A lender has a mortgage lien. What is a lien and does it affect my bankruptcy case?

mortgage lien consumer bankruptcy

A lender has a mortgage lien. What is a lien and does it affect my bankruptcy case?

A lien is a claim by a creditor against some specific item of your property. The property is called “collateral” for the loan. It guarantees payment in the event that you fail to make the required payments. A mortgage lien is a special type of lien on real estate that’s used to secure repayment of a loan for the purchase price or a home-equity loan.

Your home may be subject to more than one lien (e.g., tax liens, judgment liens, “second” and “third” [or even higher numbered] mortgages).
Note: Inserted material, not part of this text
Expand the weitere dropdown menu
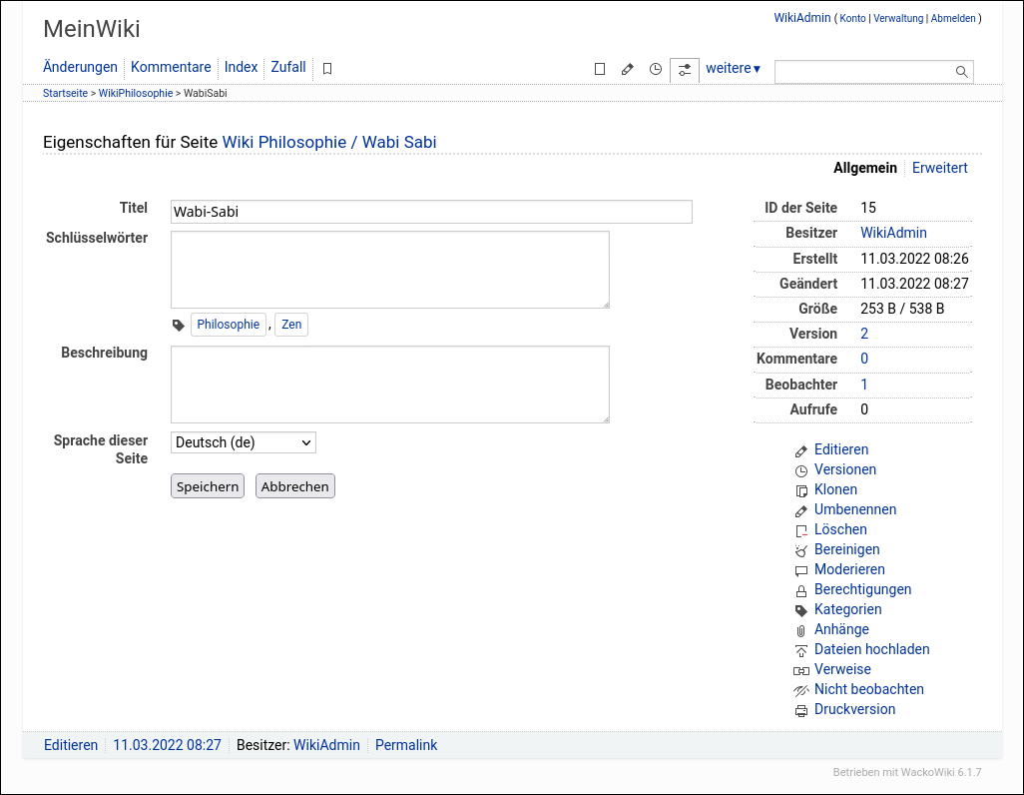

If you fail to make payments, the creditor may enforce its rights by taking the collateral (this is called “foreclosing”), in order to get paid off. Filing Chapter 7 bankruptcy blocks a foreclosure sale temporarily, while filing under Chapter 13 blocks it if your plan provides for paying off the arrearages and keeping payments current during the life of your case (see our discussion on the effect of bankruptcy on foreclosures).

Even though your personal liability to repay a judgment or other debt will probably be wiped out (“discharged”) at the end of your bankruptcy case, liens do not automatically go away. If you do nothing about a lien, the creditor will eventually be able to foreclose and sell the collateral. You have several options to avoid losing your property:

(1) You can “avoid” judicial liens against exempt property. See the discussion of “WHAT DOES IT MEAN TO AVOID A LIEN”.

(2) You can “redeem” the collateral by paying the lender its current market value. See the topic “WHAT IS REDEMPTION.”

(3) You can “reaffirm” the debt on terms that you and the lender mutually agree upon and that are fair to you in the judgment of your attorney or the court. See the topic “WHAT IS REAFFIRMATION.”

(4) You can also avoid the hassle of a foreclosure sale by “surrendering” the collateral to the lender. See the topic “WHAT IS SURRENDER”

(Reviewed 11.14.08)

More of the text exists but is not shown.